• ACTIVITY: Among the entries below, which lines include the string "legend"? Show each one.

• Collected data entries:

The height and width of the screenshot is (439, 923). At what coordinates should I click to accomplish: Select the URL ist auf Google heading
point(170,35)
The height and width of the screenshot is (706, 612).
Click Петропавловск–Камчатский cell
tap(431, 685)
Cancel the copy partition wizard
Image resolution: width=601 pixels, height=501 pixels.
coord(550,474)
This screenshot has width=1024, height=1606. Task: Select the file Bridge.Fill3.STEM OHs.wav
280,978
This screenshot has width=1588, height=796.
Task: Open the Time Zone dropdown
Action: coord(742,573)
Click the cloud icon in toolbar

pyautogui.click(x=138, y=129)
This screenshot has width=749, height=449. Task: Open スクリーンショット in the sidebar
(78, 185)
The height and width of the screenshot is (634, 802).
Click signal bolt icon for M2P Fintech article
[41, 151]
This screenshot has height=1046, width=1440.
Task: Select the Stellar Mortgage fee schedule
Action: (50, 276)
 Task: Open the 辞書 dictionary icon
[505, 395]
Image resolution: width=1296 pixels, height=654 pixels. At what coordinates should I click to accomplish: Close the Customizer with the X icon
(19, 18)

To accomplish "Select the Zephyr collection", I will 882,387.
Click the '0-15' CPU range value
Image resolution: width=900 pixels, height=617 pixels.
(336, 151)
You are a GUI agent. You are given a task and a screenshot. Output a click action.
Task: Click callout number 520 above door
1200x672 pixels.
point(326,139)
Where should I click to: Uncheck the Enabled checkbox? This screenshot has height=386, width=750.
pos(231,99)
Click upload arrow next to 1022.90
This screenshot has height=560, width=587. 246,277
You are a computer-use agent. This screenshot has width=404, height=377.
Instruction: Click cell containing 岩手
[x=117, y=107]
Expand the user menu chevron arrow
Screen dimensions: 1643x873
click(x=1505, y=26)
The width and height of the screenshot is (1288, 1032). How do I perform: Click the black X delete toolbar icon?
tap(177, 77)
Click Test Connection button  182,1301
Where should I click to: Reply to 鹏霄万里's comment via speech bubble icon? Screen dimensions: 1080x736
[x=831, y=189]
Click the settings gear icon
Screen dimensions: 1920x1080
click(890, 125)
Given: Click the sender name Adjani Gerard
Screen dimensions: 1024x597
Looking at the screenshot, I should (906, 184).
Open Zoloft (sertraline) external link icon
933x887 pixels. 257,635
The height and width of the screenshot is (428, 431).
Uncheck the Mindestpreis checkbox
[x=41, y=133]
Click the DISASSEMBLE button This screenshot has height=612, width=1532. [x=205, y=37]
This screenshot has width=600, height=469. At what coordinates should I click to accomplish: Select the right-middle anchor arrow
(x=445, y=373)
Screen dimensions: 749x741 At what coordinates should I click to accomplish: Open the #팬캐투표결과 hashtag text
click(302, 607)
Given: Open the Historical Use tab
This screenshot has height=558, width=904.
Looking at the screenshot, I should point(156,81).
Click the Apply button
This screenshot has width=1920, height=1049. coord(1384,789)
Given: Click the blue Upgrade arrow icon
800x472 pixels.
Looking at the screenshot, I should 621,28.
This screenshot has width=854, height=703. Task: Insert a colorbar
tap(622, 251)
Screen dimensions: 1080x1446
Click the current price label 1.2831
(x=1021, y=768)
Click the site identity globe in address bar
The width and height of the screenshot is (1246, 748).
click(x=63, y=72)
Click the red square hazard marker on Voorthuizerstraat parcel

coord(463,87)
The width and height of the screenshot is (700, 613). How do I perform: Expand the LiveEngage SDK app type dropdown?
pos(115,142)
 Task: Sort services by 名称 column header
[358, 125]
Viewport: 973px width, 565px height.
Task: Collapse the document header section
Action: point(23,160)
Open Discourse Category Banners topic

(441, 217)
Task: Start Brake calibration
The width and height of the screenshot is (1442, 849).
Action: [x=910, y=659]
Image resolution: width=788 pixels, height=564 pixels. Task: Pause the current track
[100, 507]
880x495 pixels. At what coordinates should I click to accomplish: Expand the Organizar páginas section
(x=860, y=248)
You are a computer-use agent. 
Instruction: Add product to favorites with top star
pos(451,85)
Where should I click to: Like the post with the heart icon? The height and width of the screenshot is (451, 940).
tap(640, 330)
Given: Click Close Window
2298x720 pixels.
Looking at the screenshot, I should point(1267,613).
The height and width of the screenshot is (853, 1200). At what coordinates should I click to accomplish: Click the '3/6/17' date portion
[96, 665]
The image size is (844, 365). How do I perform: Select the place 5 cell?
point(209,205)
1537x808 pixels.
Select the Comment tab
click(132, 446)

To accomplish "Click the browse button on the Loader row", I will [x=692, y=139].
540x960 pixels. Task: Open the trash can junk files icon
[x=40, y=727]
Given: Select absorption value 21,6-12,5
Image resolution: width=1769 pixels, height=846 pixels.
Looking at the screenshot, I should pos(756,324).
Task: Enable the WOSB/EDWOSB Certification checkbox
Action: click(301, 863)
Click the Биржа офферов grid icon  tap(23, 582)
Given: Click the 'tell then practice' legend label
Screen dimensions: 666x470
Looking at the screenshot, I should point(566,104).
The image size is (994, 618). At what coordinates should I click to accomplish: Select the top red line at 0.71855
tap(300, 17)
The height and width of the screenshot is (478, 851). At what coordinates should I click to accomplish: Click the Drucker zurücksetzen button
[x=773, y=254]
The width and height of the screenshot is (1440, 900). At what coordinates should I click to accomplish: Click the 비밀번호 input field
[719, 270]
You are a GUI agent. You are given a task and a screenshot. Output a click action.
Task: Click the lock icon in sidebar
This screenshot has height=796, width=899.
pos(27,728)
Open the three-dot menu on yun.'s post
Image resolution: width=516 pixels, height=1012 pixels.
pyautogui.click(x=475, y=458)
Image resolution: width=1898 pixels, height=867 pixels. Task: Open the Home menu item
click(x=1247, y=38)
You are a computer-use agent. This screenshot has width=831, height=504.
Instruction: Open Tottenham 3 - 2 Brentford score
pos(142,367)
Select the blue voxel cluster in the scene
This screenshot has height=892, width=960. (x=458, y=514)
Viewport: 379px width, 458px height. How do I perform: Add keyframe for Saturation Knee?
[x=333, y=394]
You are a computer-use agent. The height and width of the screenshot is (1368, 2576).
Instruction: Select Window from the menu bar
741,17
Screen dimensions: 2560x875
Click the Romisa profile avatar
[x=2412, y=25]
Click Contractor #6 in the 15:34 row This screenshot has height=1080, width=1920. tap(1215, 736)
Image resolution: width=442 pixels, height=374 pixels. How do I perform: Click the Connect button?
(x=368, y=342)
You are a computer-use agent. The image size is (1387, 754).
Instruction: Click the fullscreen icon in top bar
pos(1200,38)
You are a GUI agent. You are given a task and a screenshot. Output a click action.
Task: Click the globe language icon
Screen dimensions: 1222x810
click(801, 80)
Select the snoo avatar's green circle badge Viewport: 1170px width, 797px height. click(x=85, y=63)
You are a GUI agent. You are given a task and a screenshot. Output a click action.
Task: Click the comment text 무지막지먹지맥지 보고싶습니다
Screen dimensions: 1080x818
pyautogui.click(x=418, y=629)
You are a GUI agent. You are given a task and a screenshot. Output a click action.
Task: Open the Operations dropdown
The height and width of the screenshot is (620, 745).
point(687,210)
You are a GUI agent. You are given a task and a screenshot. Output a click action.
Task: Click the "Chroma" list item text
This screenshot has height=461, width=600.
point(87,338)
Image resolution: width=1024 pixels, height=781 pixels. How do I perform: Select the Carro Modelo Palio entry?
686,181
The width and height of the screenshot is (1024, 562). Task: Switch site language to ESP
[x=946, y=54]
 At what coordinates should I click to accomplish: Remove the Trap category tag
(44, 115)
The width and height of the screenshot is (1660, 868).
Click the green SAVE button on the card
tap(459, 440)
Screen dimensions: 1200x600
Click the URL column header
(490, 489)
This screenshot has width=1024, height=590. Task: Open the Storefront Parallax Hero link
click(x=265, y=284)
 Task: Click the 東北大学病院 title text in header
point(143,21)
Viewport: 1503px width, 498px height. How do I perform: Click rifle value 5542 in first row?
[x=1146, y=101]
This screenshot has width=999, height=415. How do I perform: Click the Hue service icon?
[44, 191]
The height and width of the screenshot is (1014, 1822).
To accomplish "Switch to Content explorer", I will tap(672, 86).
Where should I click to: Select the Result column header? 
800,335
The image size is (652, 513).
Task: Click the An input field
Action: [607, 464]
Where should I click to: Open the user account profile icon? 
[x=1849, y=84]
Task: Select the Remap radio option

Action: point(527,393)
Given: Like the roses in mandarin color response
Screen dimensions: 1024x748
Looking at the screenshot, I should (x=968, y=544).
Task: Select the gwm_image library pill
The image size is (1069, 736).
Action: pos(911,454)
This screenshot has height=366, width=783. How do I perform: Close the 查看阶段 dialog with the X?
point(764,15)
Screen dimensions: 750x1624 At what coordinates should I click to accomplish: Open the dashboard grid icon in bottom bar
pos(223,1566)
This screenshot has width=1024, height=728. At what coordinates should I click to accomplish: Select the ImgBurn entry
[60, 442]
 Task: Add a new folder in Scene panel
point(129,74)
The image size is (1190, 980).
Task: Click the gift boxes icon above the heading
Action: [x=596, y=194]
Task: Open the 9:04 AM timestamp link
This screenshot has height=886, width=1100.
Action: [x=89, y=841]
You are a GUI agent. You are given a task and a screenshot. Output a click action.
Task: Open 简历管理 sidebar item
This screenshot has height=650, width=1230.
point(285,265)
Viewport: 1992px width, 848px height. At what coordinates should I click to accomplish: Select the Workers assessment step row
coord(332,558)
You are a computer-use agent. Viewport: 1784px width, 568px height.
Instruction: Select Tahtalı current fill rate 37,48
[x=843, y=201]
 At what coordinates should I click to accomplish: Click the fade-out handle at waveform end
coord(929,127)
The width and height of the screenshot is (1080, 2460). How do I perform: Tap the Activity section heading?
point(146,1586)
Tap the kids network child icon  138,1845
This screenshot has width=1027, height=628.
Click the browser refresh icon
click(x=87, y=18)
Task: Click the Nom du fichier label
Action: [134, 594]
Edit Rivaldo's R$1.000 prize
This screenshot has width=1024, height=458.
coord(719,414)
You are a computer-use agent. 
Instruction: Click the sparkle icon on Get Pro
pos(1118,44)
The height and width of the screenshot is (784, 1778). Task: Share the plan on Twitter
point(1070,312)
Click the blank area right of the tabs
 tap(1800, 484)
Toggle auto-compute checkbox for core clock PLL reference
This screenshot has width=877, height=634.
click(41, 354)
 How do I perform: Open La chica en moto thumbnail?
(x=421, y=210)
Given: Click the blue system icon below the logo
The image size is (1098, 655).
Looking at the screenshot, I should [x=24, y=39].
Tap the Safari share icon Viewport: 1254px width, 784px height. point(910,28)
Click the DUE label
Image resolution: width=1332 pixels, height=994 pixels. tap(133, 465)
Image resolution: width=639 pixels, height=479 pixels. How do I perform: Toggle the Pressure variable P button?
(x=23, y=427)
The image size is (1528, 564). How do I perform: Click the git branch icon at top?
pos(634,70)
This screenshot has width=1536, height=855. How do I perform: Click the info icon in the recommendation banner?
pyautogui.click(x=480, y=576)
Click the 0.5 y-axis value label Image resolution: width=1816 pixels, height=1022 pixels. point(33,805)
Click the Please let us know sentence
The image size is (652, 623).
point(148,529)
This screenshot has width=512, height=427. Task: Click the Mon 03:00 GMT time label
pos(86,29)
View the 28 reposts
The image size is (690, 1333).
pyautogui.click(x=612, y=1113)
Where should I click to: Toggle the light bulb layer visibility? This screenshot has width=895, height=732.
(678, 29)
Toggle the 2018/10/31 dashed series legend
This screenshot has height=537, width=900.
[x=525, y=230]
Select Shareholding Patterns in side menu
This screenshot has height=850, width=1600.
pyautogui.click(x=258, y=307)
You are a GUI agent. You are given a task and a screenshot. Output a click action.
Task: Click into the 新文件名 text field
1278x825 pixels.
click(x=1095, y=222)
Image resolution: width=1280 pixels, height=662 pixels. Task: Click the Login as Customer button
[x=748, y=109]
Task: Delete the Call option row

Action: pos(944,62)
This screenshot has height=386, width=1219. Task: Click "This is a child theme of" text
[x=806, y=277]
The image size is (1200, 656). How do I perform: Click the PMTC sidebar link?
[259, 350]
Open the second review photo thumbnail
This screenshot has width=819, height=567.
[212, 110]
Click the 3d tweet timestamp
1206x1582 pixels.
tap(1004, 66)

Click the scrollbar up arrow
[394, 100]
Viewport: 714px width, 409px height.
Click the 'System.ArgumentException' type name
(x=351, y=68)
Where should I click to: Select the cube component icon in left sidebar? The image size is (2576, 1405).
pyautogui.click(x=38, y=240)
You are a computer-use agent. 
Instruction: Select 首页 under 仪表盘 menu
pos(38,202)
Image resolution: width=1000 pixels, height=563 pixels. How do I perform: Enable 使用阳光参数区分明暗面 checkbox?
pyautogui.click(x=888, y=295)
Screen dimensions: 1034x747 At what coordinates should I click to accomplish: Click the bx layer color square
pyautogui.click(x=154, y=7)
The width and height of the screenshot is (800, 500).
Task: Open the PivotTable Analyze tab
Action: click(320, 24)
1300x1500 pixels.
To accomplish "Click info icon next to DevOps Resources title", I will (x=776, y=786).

• EXERCISE RESPONSE:
Given: Click the 'tell then practice' legend label
Toggle the 2018/10/31 dashed series legend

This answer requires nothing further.